No explanation for the law was offered in the original codification, but commentators have suggested that this is an act of compassion even for a mortal enemy, similar to other surprising Biblical statements, such as helping one’s enemy in Exodus 23. Others suggest that it was a strategic law, along the lines of wisdom literature and prudence. It makes sense to offer an enemy the possibility of escape so that enemy troops will see relocation as a realistic option, that they will give up more easily seeing a way out, that this will divide the enemy, that this will conserve resources and energy, and shorten the war. This would reflect a pattern in ancient wisdom traditions, East and West, that prudence suggests a conservation of energy, a minimization of waste and a maximization of peace.

All of these explanations have resonance in at least some Biblical sources, but no one knows for sure–nor does it really matter. The beauty of ancient wisdom traditions is that they act as a distant goad to clear thinking in impossibly complex contemporary circumstances.

Just think of the onslaught, think of how much we have absorbed so quickly about the so-called ‘Arab Spring’, think about the myriad of facts, images, truths, half-truths, conflicting narratives, and all of that on top of a mountain of theories and facts of history, politics, religion, economics, and psychology. Then think about how you make moral judgments about politics. Do you only think of the ‘national interest’, whatever that is? Are you evaluating a course of action for yourself? Your country? Your military? Your overseas aid?

If you don’t try to clarify with thought, meditation and intuition, the choices that are difficult you end up being manipulated by media, by leaders, by your own apathy and exhaustion from data over-stimulation. Cutting like a scythe through all the questions about Libya, Syria, Yemen, Egypt, Bahrain, Saudi Arabia, Israel, are the choices that leaders are making about their fate, about what their alternatives are, and whether they are back up against a corner or have realistic options.
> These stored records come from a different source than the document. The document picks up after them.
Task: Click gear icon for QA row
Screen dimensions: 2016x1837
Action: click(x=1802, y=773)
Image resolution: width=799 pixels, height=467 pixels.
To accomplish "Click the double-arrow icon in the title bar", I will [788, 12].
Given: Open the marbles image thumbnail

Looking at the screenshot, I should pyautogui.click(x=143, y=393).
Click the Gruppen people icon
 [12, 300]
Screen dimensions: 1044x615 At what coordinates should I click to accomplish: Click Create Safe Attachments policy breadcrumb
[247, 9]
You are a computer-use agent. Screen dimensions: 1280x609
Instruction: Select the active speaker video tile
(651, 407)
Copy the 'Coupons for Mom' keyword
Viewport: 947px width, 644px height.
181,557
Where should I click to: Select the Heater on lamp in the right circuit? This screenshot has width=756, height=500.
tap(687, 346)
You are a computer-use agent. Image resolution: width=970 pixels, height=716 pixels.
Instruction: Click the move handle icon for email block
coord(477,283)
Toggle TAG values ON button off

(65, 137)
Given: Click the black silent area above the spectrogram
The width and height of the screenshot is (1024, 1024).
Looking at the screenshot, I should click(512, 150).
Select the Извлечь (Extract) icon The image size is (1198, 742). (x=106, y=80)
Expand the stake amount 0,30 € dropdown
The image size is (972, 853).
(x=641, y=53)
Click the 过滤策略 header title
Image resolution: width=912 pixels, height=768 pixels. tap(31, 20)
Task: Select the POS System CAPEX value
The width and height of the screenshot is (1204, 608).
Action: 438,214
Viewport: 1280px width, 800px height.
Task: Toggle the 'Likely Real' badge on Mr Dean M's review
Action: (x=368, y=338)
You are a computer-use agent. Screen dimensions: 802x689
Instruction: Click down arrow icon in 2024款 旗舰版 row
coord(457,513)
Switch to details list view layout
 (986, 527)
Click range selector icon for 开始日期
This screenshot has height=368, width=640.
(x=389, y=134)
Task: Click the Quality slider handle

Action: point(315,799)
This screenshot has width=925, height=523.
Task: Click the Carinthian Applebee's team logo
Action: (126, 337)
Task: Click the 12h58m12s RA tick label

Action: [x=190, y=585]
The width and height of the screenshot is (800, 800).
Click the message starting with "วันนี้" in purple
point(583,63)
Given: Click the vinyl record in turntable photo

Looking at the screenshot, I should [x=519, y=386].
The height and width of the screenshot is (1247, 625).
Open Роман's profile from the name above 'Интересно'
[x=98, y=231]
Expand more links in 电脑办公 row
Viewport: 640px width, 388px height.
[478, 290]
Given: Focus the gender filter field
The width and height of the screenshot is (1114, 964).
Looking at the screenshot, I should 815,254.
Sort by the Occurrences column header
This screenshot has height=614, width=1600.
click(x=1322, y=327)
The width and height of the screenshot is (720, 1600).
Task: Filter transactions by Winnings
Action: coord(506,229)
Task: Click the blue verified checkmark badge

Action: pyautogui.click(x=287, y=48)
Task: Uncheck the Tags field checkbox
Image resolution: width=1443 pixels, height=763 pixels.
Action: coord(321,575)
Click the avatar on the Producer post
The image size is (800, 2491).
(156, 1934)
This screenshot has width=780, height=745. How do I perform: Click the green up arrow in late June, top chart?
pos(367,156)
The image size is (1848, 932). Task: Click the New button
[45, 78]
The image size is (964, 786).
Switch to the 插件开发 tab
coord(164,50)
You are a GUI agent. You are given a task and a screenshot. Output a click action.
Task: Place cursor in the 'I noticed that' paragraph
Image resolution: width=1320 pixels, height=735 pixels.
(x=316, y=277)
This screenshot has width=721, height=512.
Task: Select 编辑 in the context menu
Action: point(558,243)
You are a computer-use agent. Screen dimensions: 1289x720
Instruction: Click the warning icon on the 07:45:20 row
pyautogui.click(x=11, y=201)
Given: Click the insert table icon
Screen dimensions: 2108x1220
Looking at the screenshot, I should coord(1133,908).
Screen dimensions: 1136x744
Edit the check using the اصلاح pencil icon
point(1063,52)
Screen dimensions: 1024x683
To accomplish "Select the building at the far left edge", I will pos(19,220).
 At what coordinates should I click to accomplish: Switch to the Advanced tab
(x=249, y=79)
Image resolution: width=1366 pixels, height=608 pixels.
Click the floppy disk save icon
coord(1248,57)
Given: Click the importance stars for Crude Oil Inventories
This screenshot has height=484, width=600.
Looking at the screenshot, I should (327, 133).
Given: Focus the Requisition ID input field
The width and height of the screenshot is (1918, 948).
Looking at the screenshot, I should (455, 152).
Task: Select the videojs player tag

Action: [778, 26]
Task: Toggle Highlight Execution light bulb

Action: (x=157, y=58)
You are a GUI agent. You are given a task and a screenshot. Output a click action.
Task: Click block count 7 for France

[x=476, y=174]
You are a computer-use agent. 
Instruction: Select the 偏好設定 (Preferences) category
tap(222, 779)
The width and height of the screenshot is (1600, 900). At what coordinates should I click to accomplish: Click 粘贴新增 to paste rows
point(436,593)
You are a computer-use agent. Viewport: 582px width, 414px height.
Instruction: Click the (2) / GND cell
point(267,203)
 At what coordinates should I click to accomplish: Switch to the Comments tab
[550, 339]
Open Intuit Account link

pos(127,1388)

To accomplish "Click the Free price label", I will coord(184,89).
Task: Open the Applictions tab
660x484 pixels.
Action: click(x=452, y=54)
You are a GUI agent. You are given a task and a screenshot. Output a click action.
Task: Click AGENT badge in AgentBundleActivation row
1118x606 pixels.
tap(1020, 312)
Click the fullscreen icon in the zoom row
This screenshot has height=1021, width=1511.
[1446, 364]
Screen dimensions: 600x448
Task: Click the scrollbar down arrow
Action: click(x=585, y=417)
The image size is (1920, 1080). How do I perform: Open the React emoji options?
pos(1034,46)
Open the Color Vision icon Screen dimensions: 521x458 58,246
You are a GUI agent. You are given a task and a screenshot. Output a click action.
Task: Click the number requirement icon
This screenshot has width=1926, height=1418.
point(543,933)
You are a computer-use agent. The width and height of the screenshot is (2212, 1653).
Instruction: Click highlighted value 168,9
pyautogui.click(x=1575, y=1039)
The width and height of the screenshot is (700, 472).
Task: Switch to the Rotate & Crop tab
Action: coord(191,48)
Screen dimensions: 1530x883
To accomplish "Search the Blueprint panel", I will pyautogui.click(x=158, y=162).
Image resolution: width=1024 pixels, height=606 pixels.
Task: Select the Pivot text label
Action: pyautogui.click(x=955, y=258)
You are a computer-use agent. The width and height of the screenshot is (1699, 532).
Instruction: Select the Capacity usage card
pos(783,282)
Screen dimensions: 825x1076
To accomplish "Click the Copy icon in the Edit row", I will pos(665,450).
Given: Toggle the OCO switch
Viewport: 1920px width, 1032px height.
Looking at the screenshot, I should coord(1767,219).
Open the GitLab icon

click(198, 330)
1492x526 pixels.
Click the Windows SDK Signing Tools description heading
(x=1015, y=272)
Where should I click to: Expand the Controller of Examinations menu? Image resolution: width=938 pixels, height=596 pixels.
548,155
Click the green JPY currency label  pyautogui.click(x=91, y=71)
Here is the ‘fourth side principle’ in modern terms that states and individuals should embrace:

Always convey messages, directly or indirectly, that there is a way out. Make that path clear, make it enticing. Justify it, from the point of view of justice, as a way to prevent further injustices against victims of the future. As anger rises and outrages worsen move from the ‘way out’ of verifiable reforms, to full exit options with dignity, to exit with indignity, to exit without assets, finally to criminal prosecution, and from there to the ‘no way out’ of hostilities. Even then, if there are signals of real acceptance of resolution options then grab them. Nonviolent exit is always more efficient, prudent and just. There will be plenty of time for survivors to seek justice later.

Government officials who understand the logic of this principle and utilize it are hampered often by biases of narrow national, corporate or political calculations. This is understandable up to a point–no government official is hired to pursue his own sense of justice. But they can be prodded to elevate the national interest to align with what is most prudent, stabilizing and just. Responsible citizens need to pioneer the intervention in order to pave the way for government officials to do the right thing. We are often in a more flexible position to discover options. Making the noble choice easier and more enticing for leaders is the most prudent and ethical intervention we can make. It is downright Biblical.